The project used an AI system called Evo, designed on the same principles as large language models. Instead of predicting words in a sentence, Evo was trained on about two million viral genomes so it could learn the “grammar” of DNA, the patterns of gene order and composition. The researchers guided the model to mimic phiX174, a small bacteriophage with just 11 genes and around 5,000 DNA letters that has long been a staple of molecular biology.
From this training, Evo proposed complete, workable genome sequences, some with new or truncated genes, others with shuffled gene orders, that went well beyond simply copying existing phages.
From Code To Killing Bacteria
Out of thousands of AI suggestions, the team led by Brian Hie and Samuel King selected 302 genomes to chemically synthesise. These strands of DNA were introduced into bacterial systems to see if they would assemble into functioning phages. The crucial test came when some of the designs produced plaques, clear spots in petri dishes where E. coli colonies had been wiped out by phages. In total, 16 designs succeeded out of 302, producing viruses that replicated inside bacteria and burst them open.
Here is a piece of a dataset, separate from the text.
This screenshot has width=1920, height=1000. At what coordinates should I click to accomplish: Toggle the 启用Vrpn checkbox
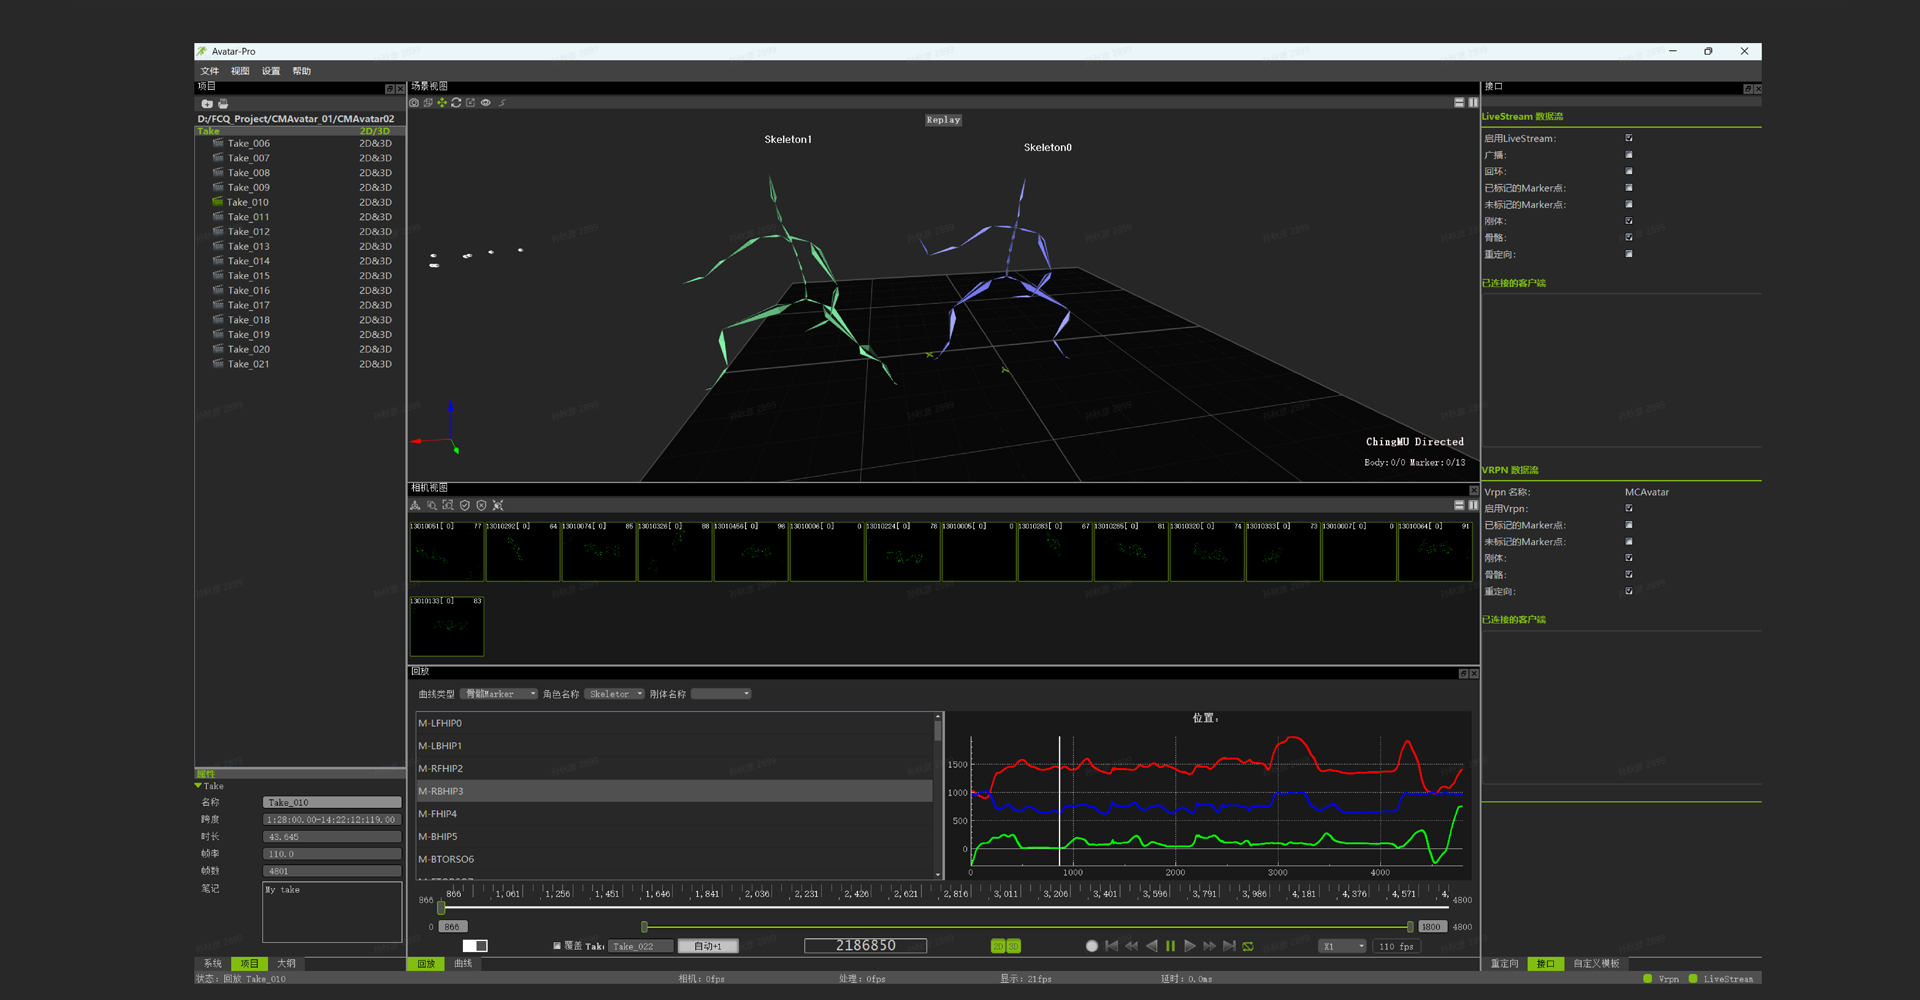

According to the team’s preprint, some of these phages even infected E. coli strains that the natural phiX174 could not, showing that the AI had generated alternative genetic routes capable of the same lethal effect.
Why Is This Result Important?
For scientists, the key breakthrough is not that another bacteriophage was made, but that an AI could generate entire, coherent genomes that actually worked in living systems. Previous efforts in synthetic biology relied on laborious trial-and-error, manually testing one genetic tweak at a time.
Pioneers such as J. Craig Venter, who created the first cell with a synthetic genome in 2008, have described their process as a “manual AI version” of sifting through data and guessing what might work. Evo short-circuits that process, offering a much faster loop of design, build and test, according to MIT Technology Review.
The implications are wide-ranging. Phages are already being studied as an alternative to antibiotics in treating resistant infections, reported Newsweek. AI-designed versions could expand the menu of usable viruses by tailoring them to specific bacteria.
Viruses also serve as shuttles in gene therapy, and more efficient designs could improve how genes are delivered into patients’ cells. In agriculture, phages are being tested to protect crops from bacterial disease. By speeding up the design process, AI could turn these niche experiments into more practical tools.
The Safety Dilemma
Viruses are not considered living organisms, so the result stops short of “AI-created life.” Brian Hie, who led the Arc Institute lab, called it a step toward AI-generated life, while Samuel King, who led the project, stressed that many more experimental advances would be needed to reach that point.
Even with these limits, the work has revived debate about the dual-use dilemma in biology, research that can be harnessed for good or misused for harm. The Stanford–Arc team noted that Evo was trained only on bacteriophages and tested on non-pathogenic E. coli and phiX174, both long considered safe lab systems.
But outside experts raised sharper concerns. J. Craig Venter, the geneticist, told Newsweek that he would have “grave concerns” if similar random viral enhancement approaches were applied to smallpox or anthrax. Nature quoted Kerstin Göpfrich, a biophysicist at Heidelberg University, as saying the dual-use dilemma is not unique to AI, since “you can always use progress for the better or for the worse.”
What Comes Next?
Because the study is a preprint on bioRxiv, the next step will be formal peer review and independent replication to confirm the results. Beyond that, some in the field are already imagining how the process could scale.
The Bottom Line
For the first time, an AI has generated complete viral genomes that worked in the lab. 16 of the AI-designed phages killed E. coli, including strains the natural phiX174 could not. Experts such as Jef Boeke, a genome scientist at NYU Langone Health in New York, told MIT Technology Review that the AI’s output was impressive but still far from creating life, though it marks an important milestone for biotechnology.